— To do —
Answer these questions from the game thread:
1. What was the score after RJ hit the free throw following his and-one?
2. According to Noodfan, whom does Kidd look like?
3. Who hit both free throws after Vince was called for a foul breaking up an alley oop?

— Begin Extract provided —

Z misses, rebound Kidd.

RJ hits AND gets fouled! Hits the FT. 51-38 Nets.


----------



## Vinsane

I wish vince could get a shot


----------



## justasking?

ToddMacCulloch11 said:


> Z misses, rebound Kidd.
> 
> RJ hits AND gets fouled! Hits the FT. 51-38 Nets.


Yes RJ!

Go Nets!!! :clap:


----------



## XRay34

53-38 NJ as Kidd hits

1 min to go, finish strong


----------



## Jizzy

Carter15Nets said:


> http://espn-att.starwave.com/media/nba/2000/0502/photo/a_suns.jpg





LOL, Kidd looks like a beach monger or surfer as they call it.


----------



## ToddMacCulloch11

Luke Jackson hito the side of the backboard. RJ rebounds

Finds Kidd who lays it in! 53-38 Nets


----------



## MonStrSquad*JK RJ VC*

"rev It Up Rj & Jkidd"!......go Nets!


----------



## Noodfan

jizzy said:


> LOL, Kidd looks like a beach monger or surfer as they call it.


Yeah he looks like Dexter Holland


----------



## XRay34

and of course nets cant finish strong

15 point lead with 1 min vc gets 2 stupid fouls in 20 seconds


----------



## Jizzy

OMG, A while ago a Cavs fan said that Newble(whoever the hell this guy is) is better then RJ. I wonder if they feel the same.


----------



## MonStrSquad*JK RJ VC*

Close the the 1st half strong!.......Mental lapse by VC or good D by LJ?


----------



## ToddMacCulloch11

Vince called for a foul breaking up an alley oop. Henderson hits both from the line. 53-40 Nets.

Vince turns it over...and then he gets called for the blocking foul. Picks up his third foul.

LeBron hits 1 of 2 from the line. 53-41 Nets.


----------



## XRay34

VC now has 3 fouls?

Christ that was 2 dumb fouls on his part.


----------



## MonStrSquad*JK RJ VC*

Uncle Cliffy with the Cookies!.......RJ is in the "BUTTA ZONE"!


----------



## XRay34

haha lebron 8 second violation

walked it up too slow


----------



## Vinsane

Vince will pick up that 4th in the 3rd


----------



## AJC NYC

Hahahahahahahahahahahhahahahahahahha!!!!!!!!!!!!!!!!!!!!!!!!!!!!!!!!!!!!!!!!!!!!!!!!!!!!!!!!!!111


----------



## ToddMacCulloch11

RJ draws a foul on Newble (his third). RJ hits 1 of 2 from the line. 54-41 Nets.

8 Second violation on the Cavs.


----------



## justasking?

AJC NYC said:


> Hahahahahahahahahahahhahahahahahahha!!!!!!!!!!!!!!!!!!!!!!!!!!!!!!!!!!!!!!!!!!!!!!!!!!!!!!!!!!111


What??? Share!! :biggrin:


----------



## AJC NYC

Lebron is a dumb ****

Don't mask like that. Let the filter pick it up. ~ToddMacc11


----------



## XRay34

Vinsane said:


> Vince will pick up that 4th in the 3rd



within 3 minutes too i bet

he always does this

gets fouls in bunches in short spans. ticky tack bs fouls too


----------



## justasking?

— End Extract provided —
— Begin Entries provided —

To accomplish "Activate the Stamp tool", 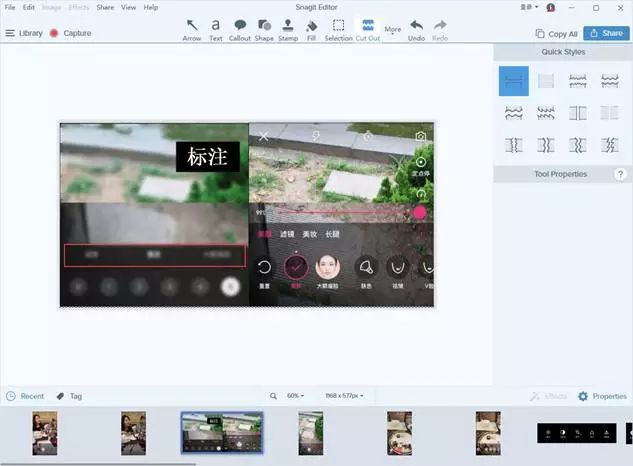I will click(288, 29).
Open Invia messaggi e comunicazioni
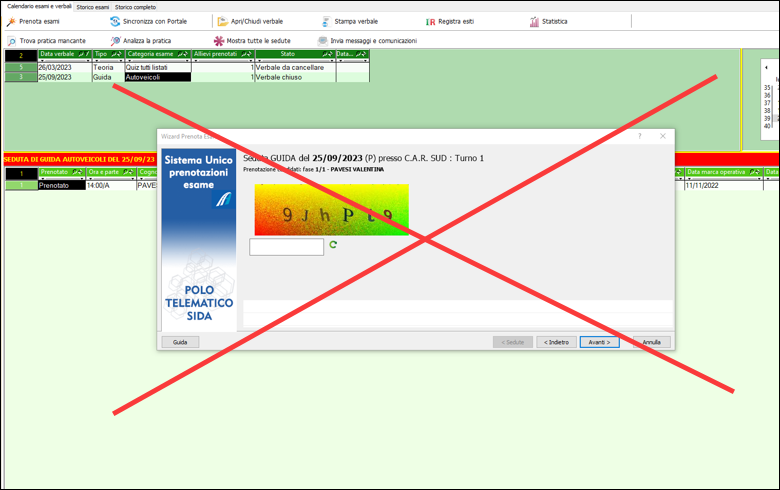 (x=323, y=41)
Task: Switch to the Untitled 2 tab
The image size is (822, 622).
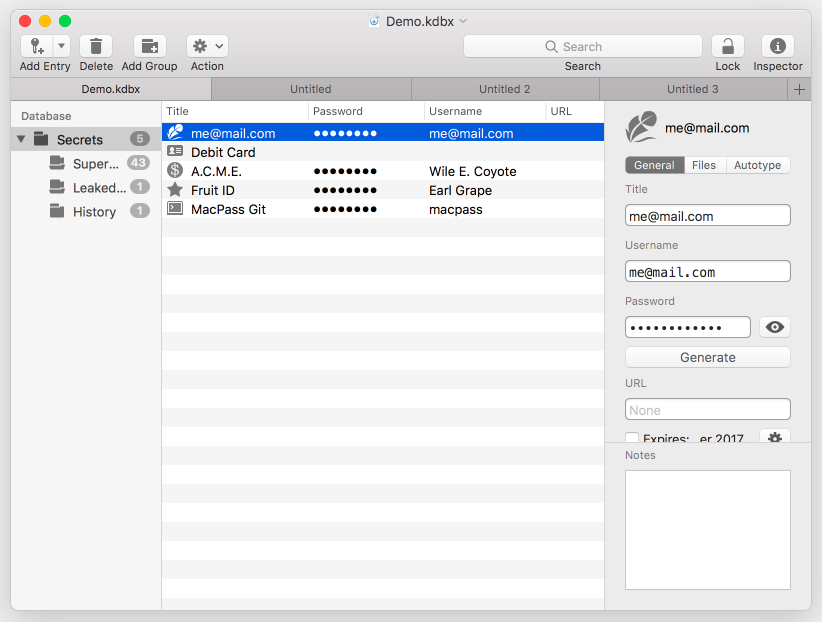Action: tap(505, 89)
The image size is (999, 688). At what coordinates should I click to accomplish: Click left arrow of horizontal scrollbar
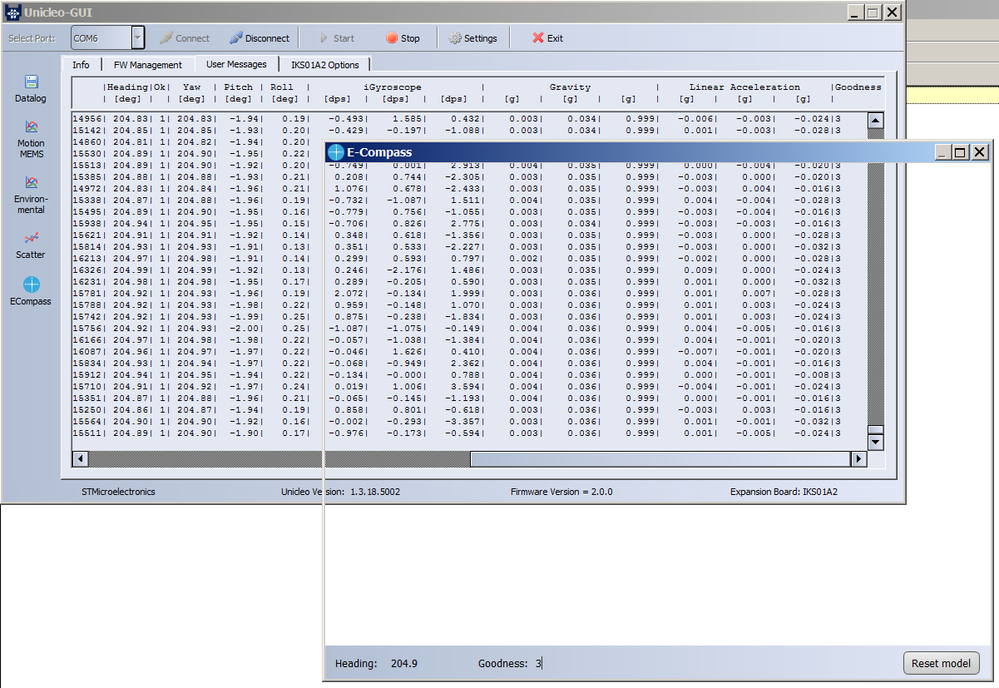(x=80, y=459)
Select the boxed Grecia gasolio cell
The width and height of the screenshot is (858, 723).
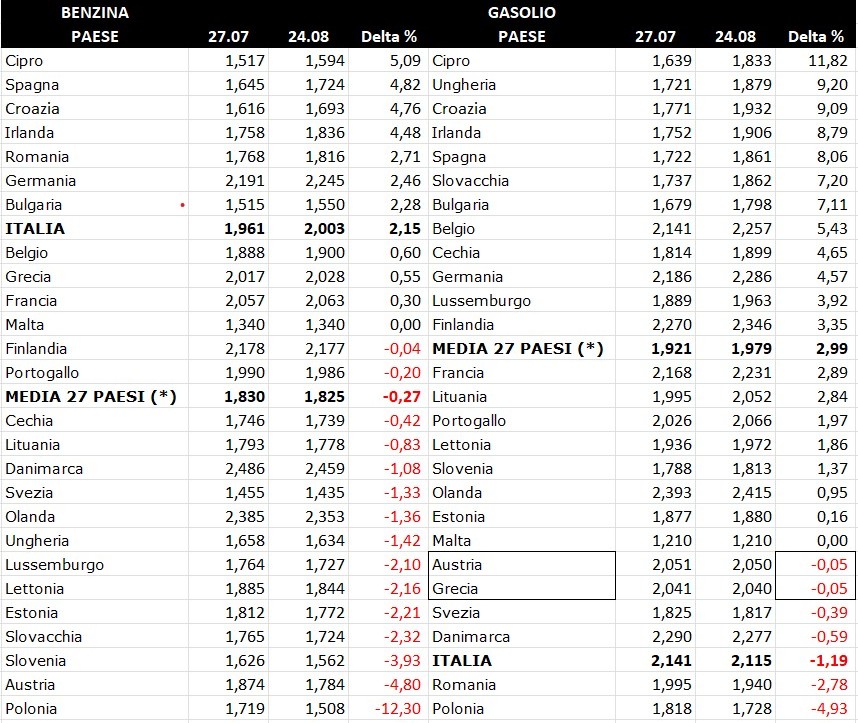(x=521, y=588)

— End Entries provided —
— Begin Entries provided —

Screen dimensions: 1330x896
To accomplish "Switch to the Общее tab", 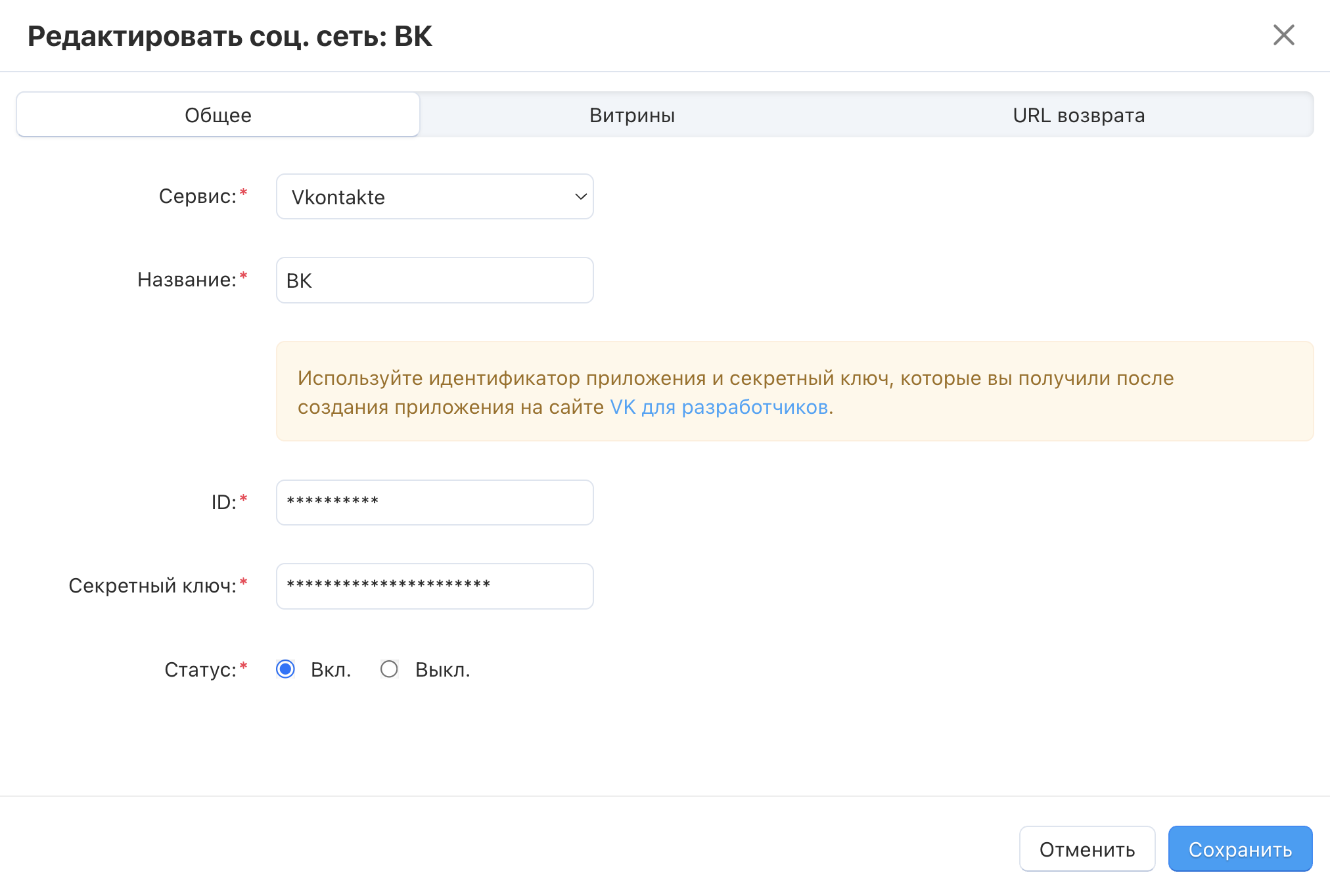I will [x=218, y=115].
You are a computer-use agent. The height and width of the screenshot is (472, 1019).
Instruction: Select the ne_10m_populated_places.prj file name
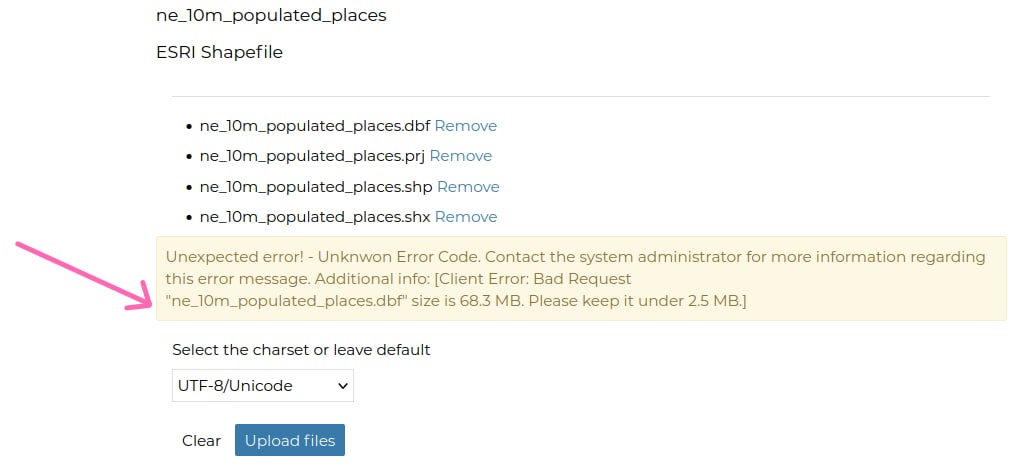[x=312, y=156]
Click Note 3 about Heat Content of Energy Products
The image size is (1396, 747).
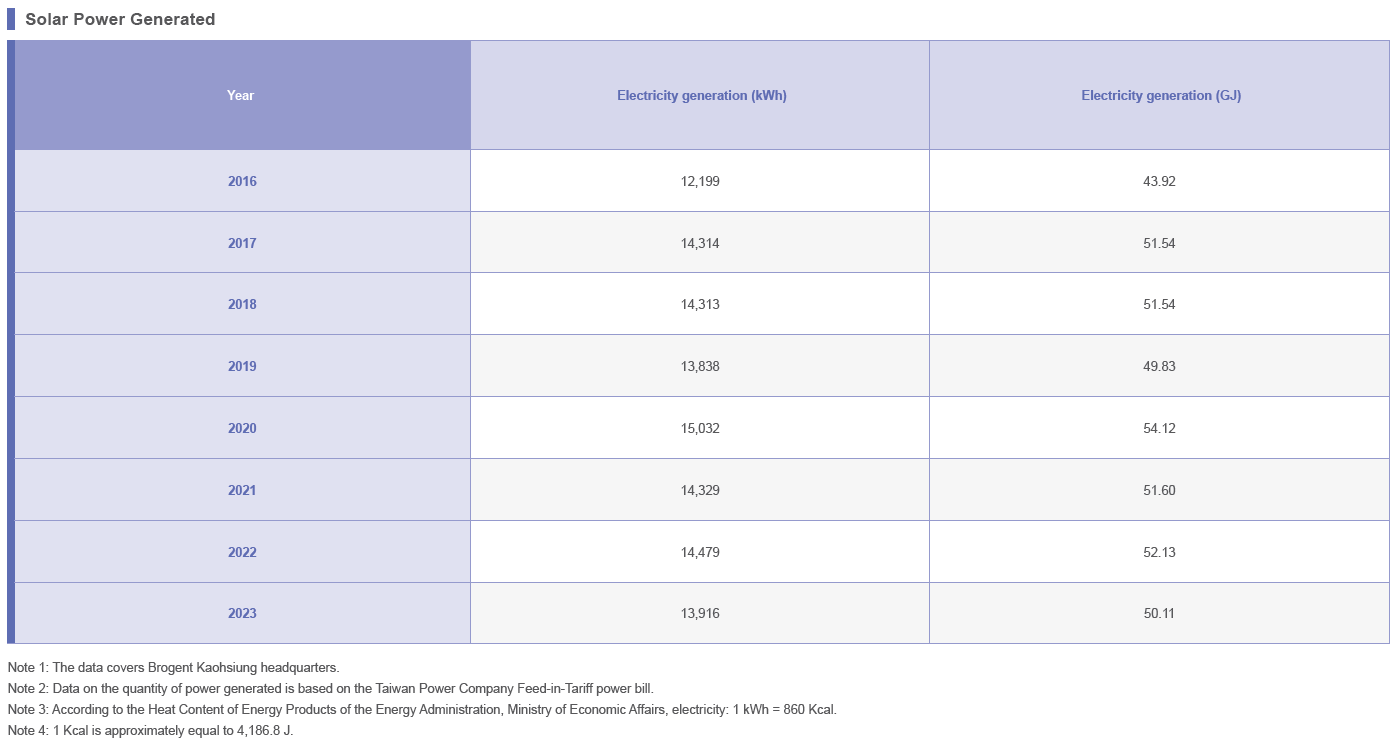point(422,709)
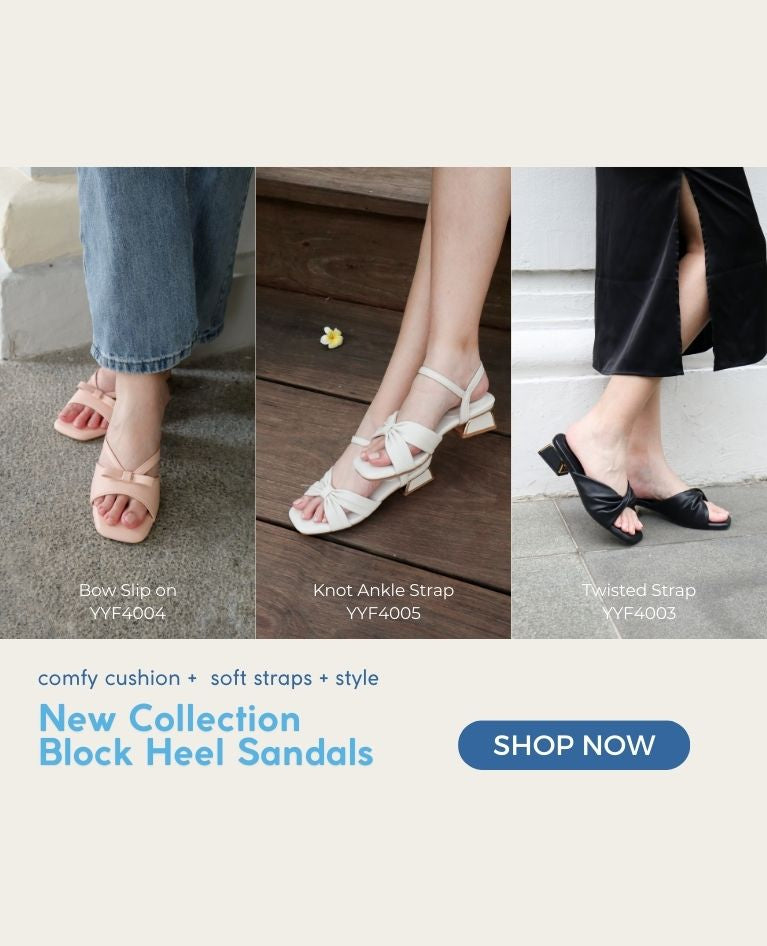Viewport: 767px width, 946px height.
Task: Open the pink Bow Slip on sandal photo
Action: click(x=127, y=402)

— End Entries provided —
— Begin Entries provided —

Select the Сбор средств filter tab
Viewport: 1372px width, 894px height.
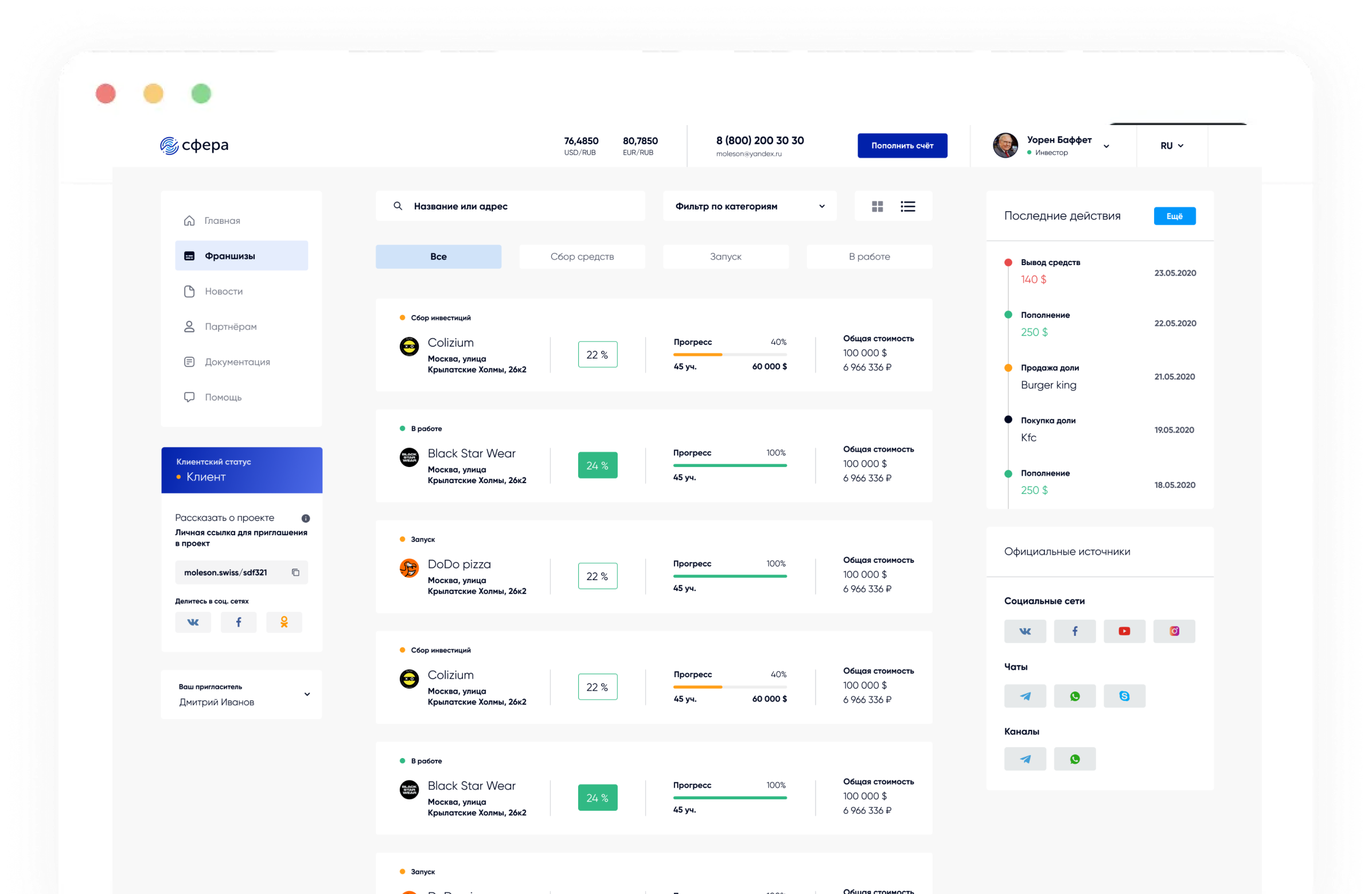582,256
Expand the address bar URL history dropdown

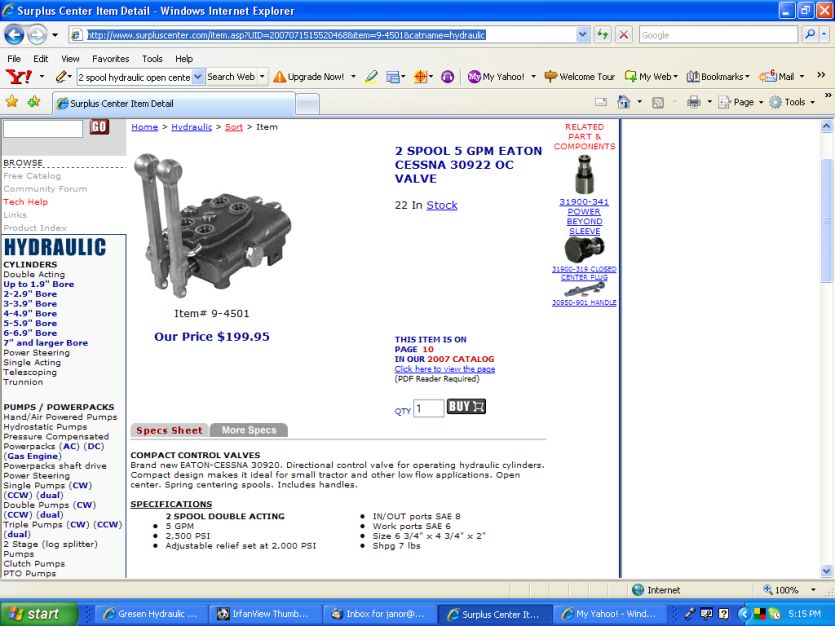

— End Entries provided —

— Exercise result —
1. 51-38 Nets.
2. Dexter Holland.
3. Henderson.